In Florida’s Personal Injury Protection (PIP) system, one of the most important documents a medical provider can obtain from a patient is an Assignment of Benefits, commonly called an AOB. This simple form determines whether the provider has the right to bill the insurer directly and receive payment for treatment.

Without a proper AOB, providers may face delays, reduced payments, or difficulties recovering reimbursement for services already rendered.

This guide explains what an AOB is, why it matters, and why every new PIP patient should sign one at the first visit.


What Is an Assignment of Benefits (AOB)?

An Assignment of Benefits is a document that allows the patient to transfer certain insurance rights to the medical provider.

In the PIP context, an AOB typically gives the provider:

  • The right to bill the insurer directly
  • The right to receive direct payment
  • The right to respond to insurer requests related to the patient’s treatment
  • The right to pursue unpaid PIP benefits or underpayments
  • The right to take action in court to recover benefits if payments are improperly denied or reduced

With an AOB, the provider steps into the patient’s shoes for billing and benefit-recovery purposes.


4 Reasons an AOB Is Essential for PIP Providers

1. It Allows the Provider to Bill the Insurer Directly

Without an AOB, the insurer technically owes payment to the patient, not the provider.
This can create serious delays and confusion—especially if the patient misplaces the check.

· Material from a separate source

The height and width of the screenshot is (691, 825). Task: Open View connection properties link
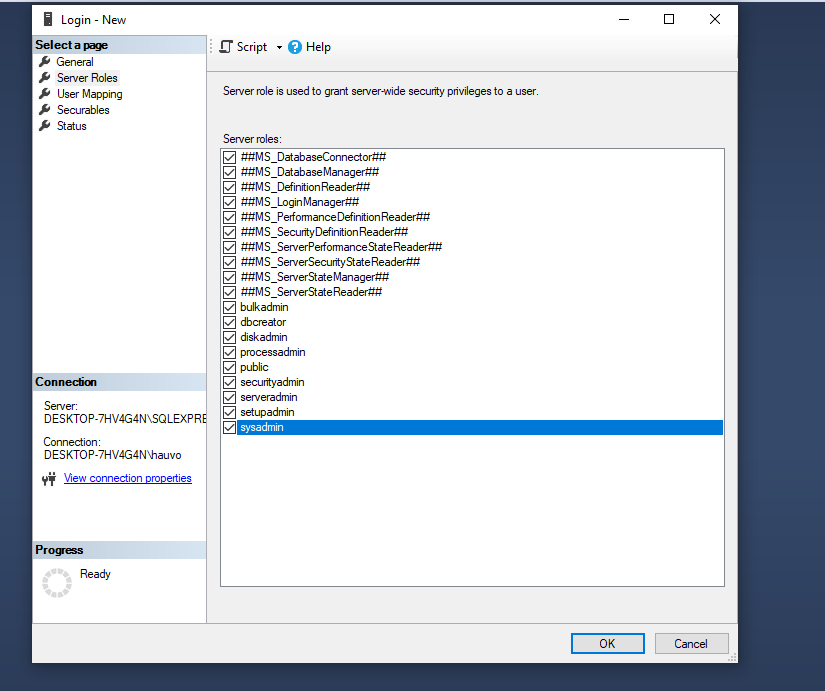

With an AOB, payment goes straight to the clinic.


2. It Helps Avoid Payment Delays and Billing Complications

Insurers often require proof that the provider is authorized to receive payment.
Without an AOB, providers may see:

  • Delayed claims
  • Requests for additional documentation
  • PIP checks issued to the patient, not the clinic
  • Returned or rejected bills

Having a signed AOB prevents these issues.


3. It Allows Providers to Address Billing Issues Directly

When an insurer applies fee schedule reductions, requests documentation, or denies a charge, an AOB allows the provider to respond directly—without needing the patient involved.

This is critical for:

  • Submitting corrected claims
  • Responding to requests for information
  • Clarifying treatment details
  • Tracking payment and EOB issues

Without an AOB, these tasks are much harder for the clinic.

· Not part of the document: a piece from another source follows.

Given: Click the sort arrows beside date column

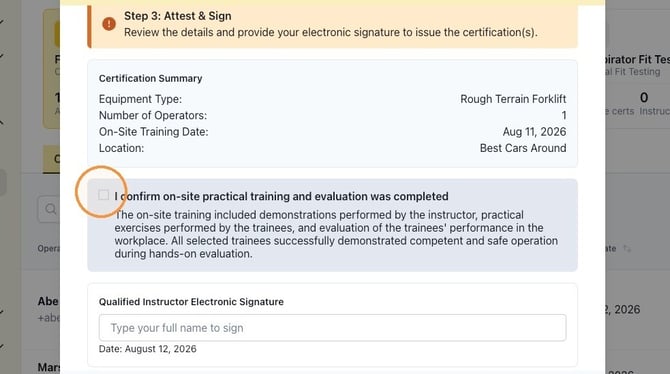Looking at the screenshot, I should (x=627, y=248).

4. It Gives the Provider Legal Standing to File Suit to Recover Unpaid or Underpaid Benefits

A properly executed Assignment of Benefits transfers the patient’s right to PIP benefits to the provider. This includes the right to take action when benefits are not properly paid.

With a valid AOB:

  • The provider may stand in the patient’s place for billing and benefit-recovery purposes
  • The provider may pursue reimbursement directly from the insurer
  • The provider has the legal standing necessary to file suit to recover unpaid, underpaid, or improperly reduced PIP benefits
  • The provider is not dependent on the patient to pursue the dispute

Without an AOB, only the patient has the right to pursue those benefits, limiting the provider’s ability to recover payment for services already rendered.

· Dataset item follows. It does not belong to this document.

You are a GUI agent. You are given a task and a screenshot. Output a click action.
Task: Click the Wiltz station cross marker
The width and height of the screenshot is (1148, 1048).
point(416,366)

Tips for Clinics Implementing AOB Compliance

While this site does not provide legal advice, clinics may find the following helpful:

✔ Make the AOB part of the standard intake packet

✔ Have staff confirm it is filled out completely

✔ Ensure signatures are clear and dated

✔ Keep digital and physical copies in the patient file

Disclaimer

This article is intended for educational purposes only and should not be interpreted as legal advice.
Providers should consult a licensed attorney for questions regarding specific claims or legal rights.